Combining the experimental results of the three types of tasks, UniMoMo shows highly consistent advantages: the unified model trained with cross-molecule data outperforms the existing single-domain generative model in each task, and has a significant improvement over UniMoMo trained with only single-domain data. This phenomenon shows that the underlying physical and chemical constraints and spatial geometric laws of seemingly different tasks in molecular design are actually highly common.UniMoMo's unified modeling strategy captures and amplifies this commonality, thereby achieving cross-task transfer and complementary enhancement.These results not only verify the effectiveness of UniMoMo, but also provide strong empirical support for building a more powerful unified molecular generation system in the future.
GPCR Case Studies

As a case study, the authors selected one of the most important drug targets in humans, the G protein-coupled receptor (GPCR), to evaluate UniMoMo's ability to generate different types of molecules (peptides, antibodies, small molecules) at the same binding site. The peptides, antibodies and small molecules generated by UniMoMo all show good distribution under the force fields commonly used for binding energy evaluation (Rosetta ΔG, Vina score).What is even more surprising is that the generated small molecule structure also spontaneously simulates functional groups similar to natural amino acid side chains, which are used to build hydrogen bonds and form key interactions with the target. In addition, small molecules also borrow local geometric configurations from peptides and antibodies, such as amide connections on the molecular skeleton, so that they can effectively fill binding pockets that are originally more suitable for large molecules. This case vividly demonstrates UniMoMo's ability to cross-modal reference and automatically adapt to binding pockets in actual tasks, and reflects its potential to deeply understand the interaction between targets and molecules and the internal geometric constraints of molecules at the three-dimensional structural level.
Future exploration
Although UniMoMo has demonstrated strong unified generation capabilities in multiple molecular types and tasks, the authors also pointed out that there are still many future possibilities worth exploring in this direction.

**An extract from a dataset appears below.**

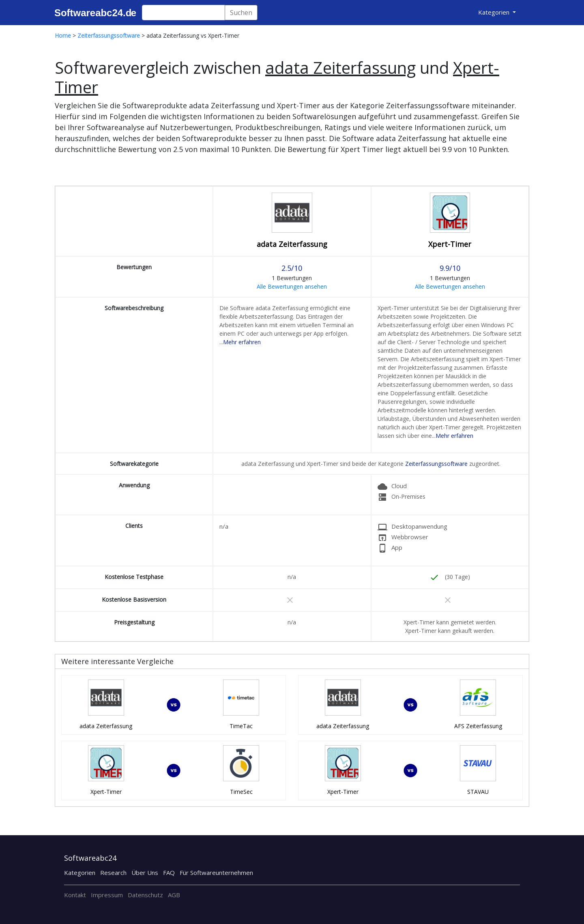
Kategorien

The current work mainly focuses on the modeling of natural amino acids and common molecular fragments, which can be further expanded to non-natural amino acids, post-modified peptides/antibodies, cyclic molecules and other more complex drug forms, thereby covering a wider range of candidate molecular spaces. The concept of unified modeling also provides an opportunity for the study of the controllability and interpretability of the model, and is expected to further promote the development of generative models into more reliable and practical molecular design platforms. In short, the introduction of UniMoMo not only provides a general and powerful generative framework for molecular design tasks, but also opens up a new direction full of potential for AI-driven drug discovery.